(1 day, 10 hours ago)
Grand Committee
The Lord Bishop of Chester
My Lords, I add my gratitude to the noble Baroness, Lady Harris, for bringing this vital Question forward, and I declare my interest, having served for a brief while in chaplaincy in our Armed Forces. Both the SDR and the 2025 resilience action plan raise this whole-of-society approach as a “fundamental element” of our national security. We have heard comparisons with the Nordic states. I would also draw comparisons with such countries as Ukraine and Taiwan, except the difference is that social inequality is far greater in this nation.
I had intended to make some erudite points about faith communities, which are brought in by the resilience action plan—I am sure that my right reverend friend the Bishop of Manchester will make them far more eloquently than I could—but I was hijacked by an accidental focus group that I found myself conducting over the weekend. As I discussed this matter with my nieces, nephews and godchildren—a group of highly intelligent 18 to 27 year-old adults—some clear and, for me, shocking themes emerged.
The first was their surprise that this issue is on our radar. They said, “Surely war is a thing of the past”. Secondly, when I asked what we needed for civil preparedness, they said, “We do not feel like a cohesive group. We don’t really have a sense of national pride”. One of them even said, “Rather, it is more a sense of national shame. When people fly our national flag, we are concerned”. I asked them, “What about Covid, when we pulled together?” They said, “That’s true, we did”. I asked, “Would we do it again?” They said, “The problem is that, in the end, Covid diminished trust rather than increasing it”.
Three themes emerged from this informal conversation. The first was a really serious diminution in trust. The fact that our political system across the nation, at every level, is addicted to tearing down rather than building up will end up biting us.
The second theme was a serious reduction in willingness to volunteer or serve. One of the things my research has turned up—I struggle to believe this—is that, today, we have 12,000 fewer firefighters than we did in 2000. To me, that is a really interesting statistic in terms of what we give to serve the other.

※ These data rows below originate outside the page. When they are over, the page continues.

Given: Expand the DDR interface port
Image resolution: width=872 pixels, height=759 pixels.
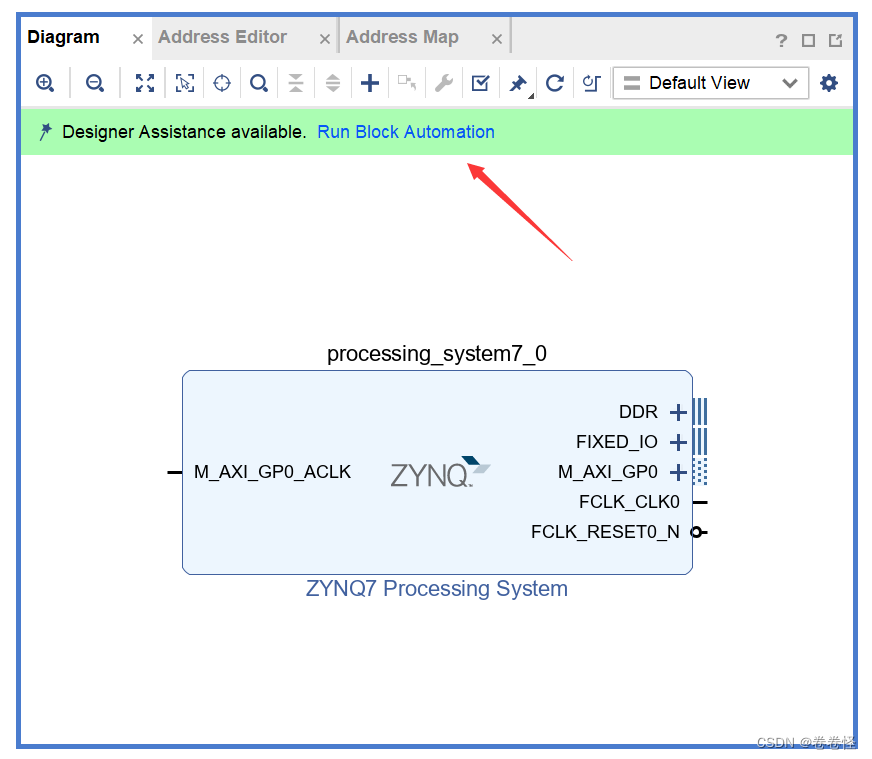Looking at the screenshot, I should [677, 412].
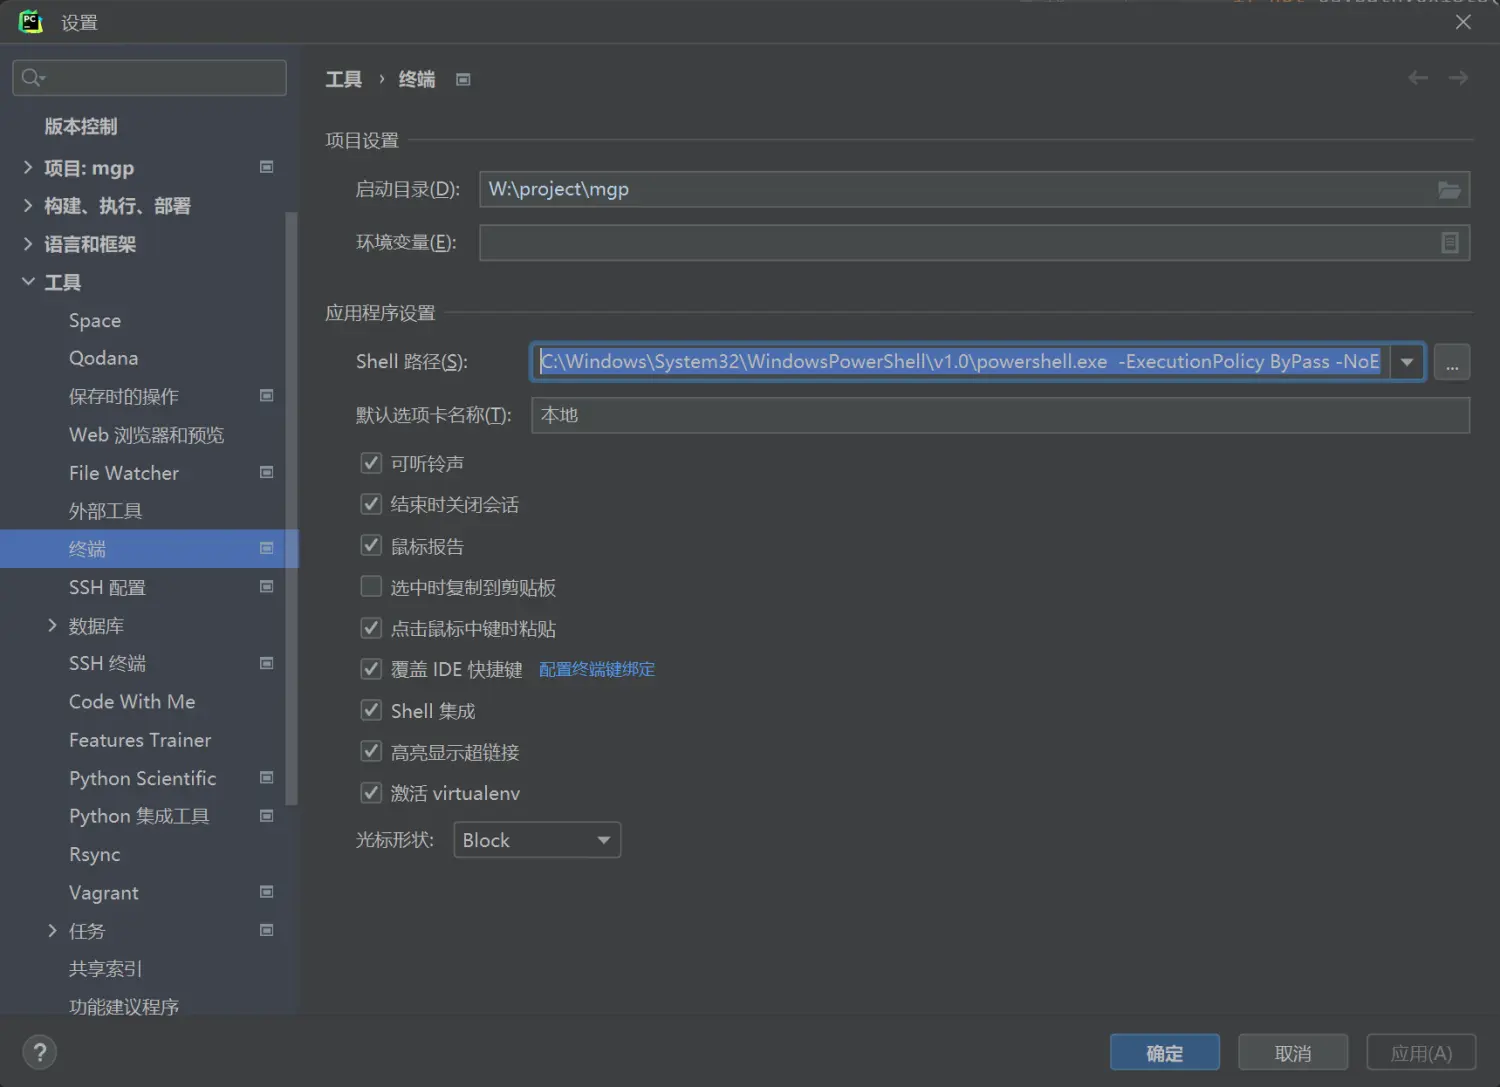Screen dimensions: 1500x1087
Task: Expand the 语言和框架 tree node
Action: 28,244
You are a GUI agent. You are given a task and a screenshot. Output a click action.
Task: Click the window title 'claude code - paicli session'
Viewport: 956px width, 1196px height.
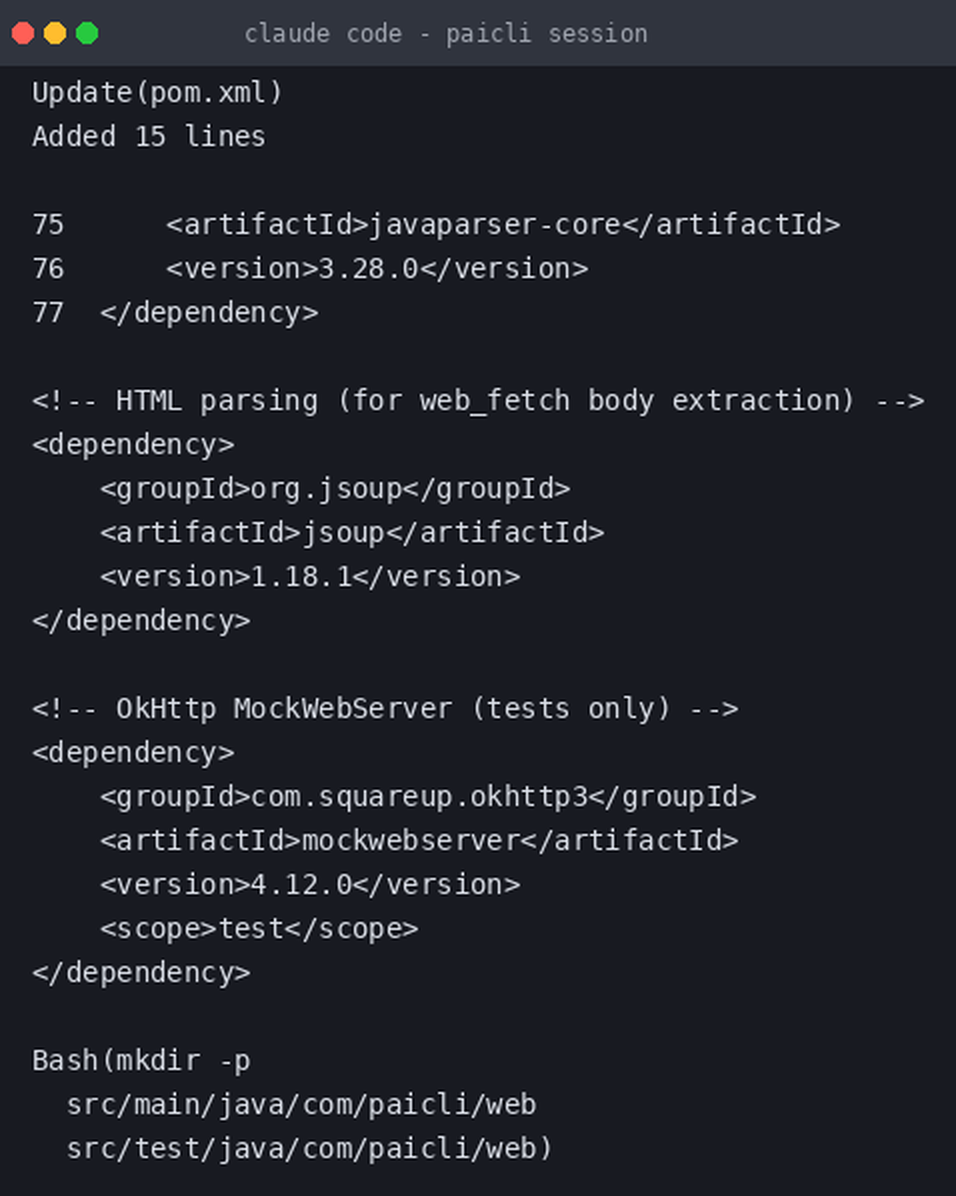click(x=446, y=34)
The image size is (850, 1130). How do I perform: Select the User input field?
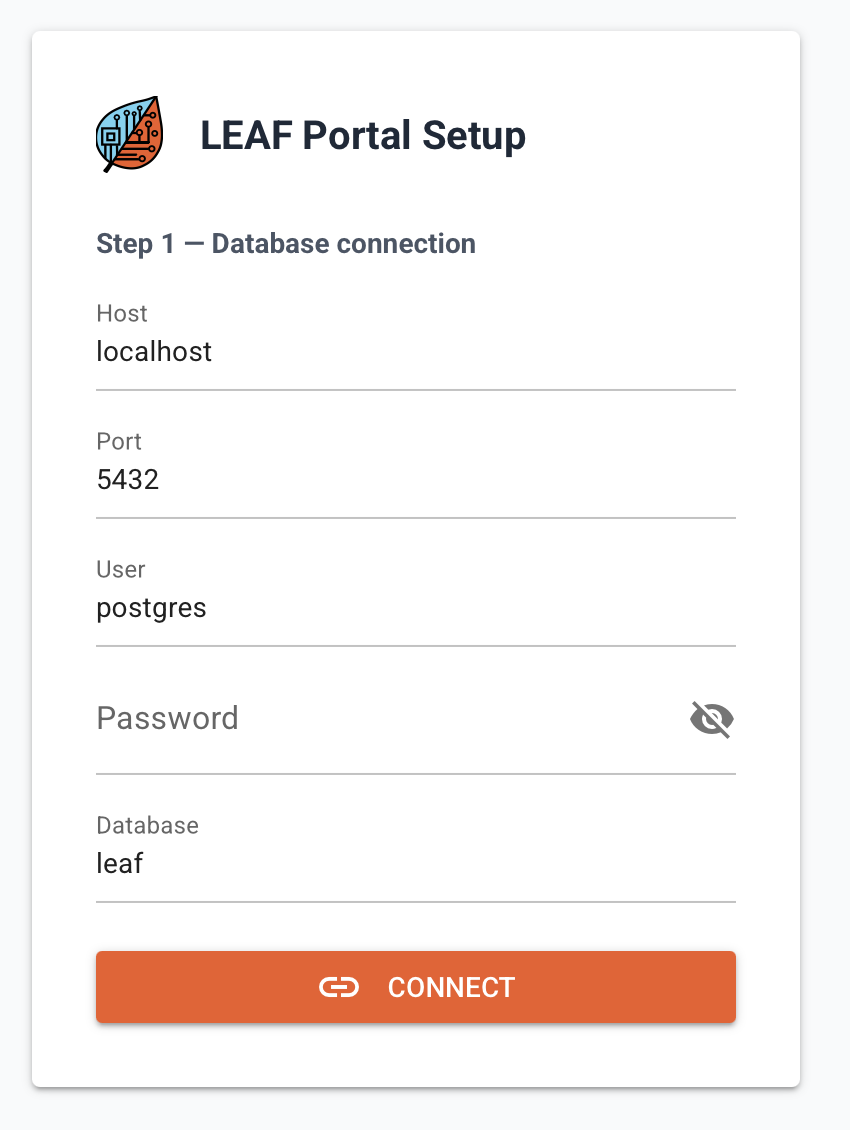click(x=415, y=608)
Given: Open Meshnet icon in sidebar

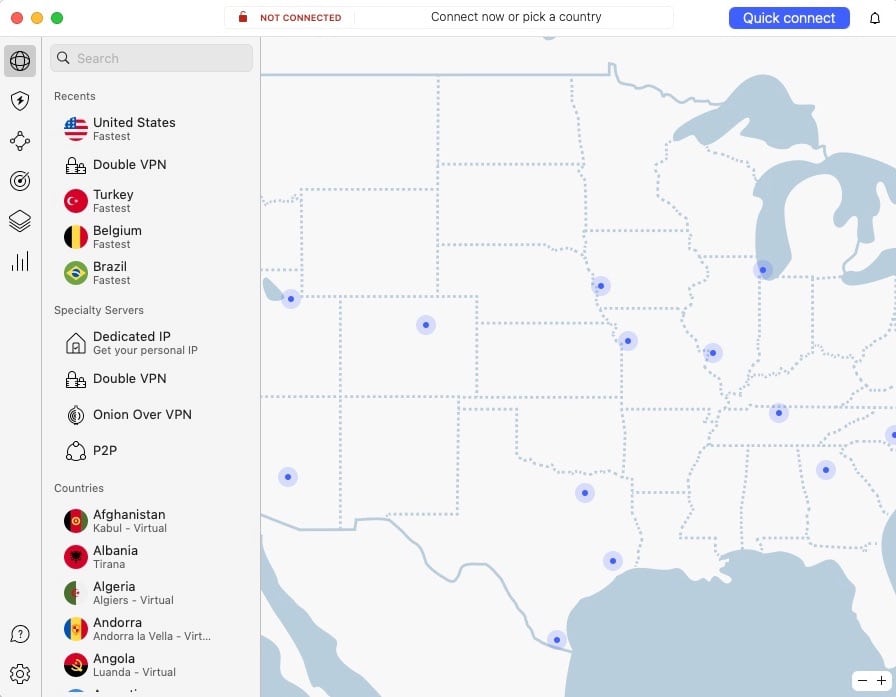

The third theme was the well-known rise in mental health issues across society, particularly in the community made up of our younger adults and older teenagers. As I have said a number of times in this place—I deeply believe this—the question is not so much how we make Britain great again but how we make Britain kind again. The fundamental social building blocks on which civil resilience rests come down to all of us. What are His Majesty’s Government doing to invest in what one might call the softer side of this societal infrastructure, on which previous generations have fallen back and which has enabled us to stand together?